I used this formula: $S_{n}$ = $\frac {n}{2} [2t_{1} + (n - 1)d]$ with my:

• $n$ = 10
• $t_1$ = 1
• $d$ = 2

here's my work:

$S_{10}$ = $\frac {10}{2} [2(1) + (10 - 1)2]$

$S_{10}$ = 5 [2 + 38]

$S_{10}$ = $200$

The answer in the textbook is $100$,what did I do wrong?

Answer 1

You made a type with your formula. The complete calculation should look like this. $$S_{10}=[2(1)+(10-1)2]$$ $$S_{10}=5[2+18]$$ $$S_{10}=100$$ You made a simple typo when you were working on this expression:$(10-1)2$

Answer 2

I did this mentally, without recourse to any diagram (so I hope it fits). It's based on what you provided as an example sequence.

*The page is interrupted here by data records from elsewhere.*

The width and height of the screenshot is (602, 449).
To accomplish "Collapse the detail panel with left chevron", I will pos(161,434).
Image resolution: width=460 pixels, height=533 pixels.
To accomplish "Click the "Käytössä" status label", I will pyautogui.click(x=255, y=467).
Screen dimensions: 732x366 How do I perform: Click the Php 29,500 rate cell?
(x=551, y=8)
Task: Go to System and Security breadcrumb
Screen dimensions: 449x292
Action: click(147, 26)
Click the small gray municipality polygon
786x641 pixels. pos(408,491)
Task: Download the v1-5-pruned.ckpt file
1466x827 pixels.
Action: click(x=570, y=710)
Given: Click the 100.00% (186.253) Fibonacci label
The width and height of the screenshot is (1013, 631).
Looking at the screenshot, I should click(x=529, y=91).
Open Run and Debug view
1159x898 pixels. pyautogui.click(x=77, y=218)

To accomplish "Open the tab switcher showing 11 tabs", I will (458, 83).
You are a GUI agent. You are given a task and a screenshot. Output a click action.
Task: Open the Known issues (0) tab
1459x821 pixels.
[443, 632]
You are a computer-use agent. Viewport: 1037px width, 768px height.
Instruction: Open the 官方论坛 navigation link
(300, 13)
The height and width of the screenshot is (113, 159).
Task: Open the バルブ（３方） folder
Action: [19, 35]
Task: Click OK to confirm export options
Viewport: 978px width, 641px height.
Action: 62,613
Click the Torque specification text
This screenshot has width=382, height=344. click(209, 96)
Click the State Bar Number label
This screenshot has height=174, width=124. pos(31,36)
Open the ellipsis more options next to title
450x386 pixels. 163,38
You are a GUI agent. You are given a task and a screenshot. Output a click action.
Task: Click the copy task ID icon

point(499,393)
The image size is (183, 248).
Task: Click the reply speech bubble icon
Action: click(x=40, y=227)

For $10$ rows, the series would be $1 + 3 + 5 + ... + T_{10}$

where $T_{10}$ would be the $10$th odd number (not really necessary to bother computing it right now, even if it's easy.

Let the sum of the above be $S$.

Now, let's make it a series that we're all very familiar with.

Add $1$ to each term to get:

$2 + 4 + 6 + ... + (T_{10} + 1)$

Now halve each term to get:

$1 + 2 + 3 + ... + \frac{(T_{10}+ 1)}2$

You should now be able to recognise that the last term is just $10$ since you should have ten terms and you're just summing the first ten natural numbers.

So:

$\frac{S+10}{2} = 1 + 2 + 3 + ... + 10 = \frac 12 (10)(10+11)$

(Here I used the well known sum for a natural number series, which is the same as the sum of the first ten triangular numbers. You can also easily derive this from an arithmetic series formula).

$S+10 = (10)(11)$

$S = (10)(10) = 100$

As required.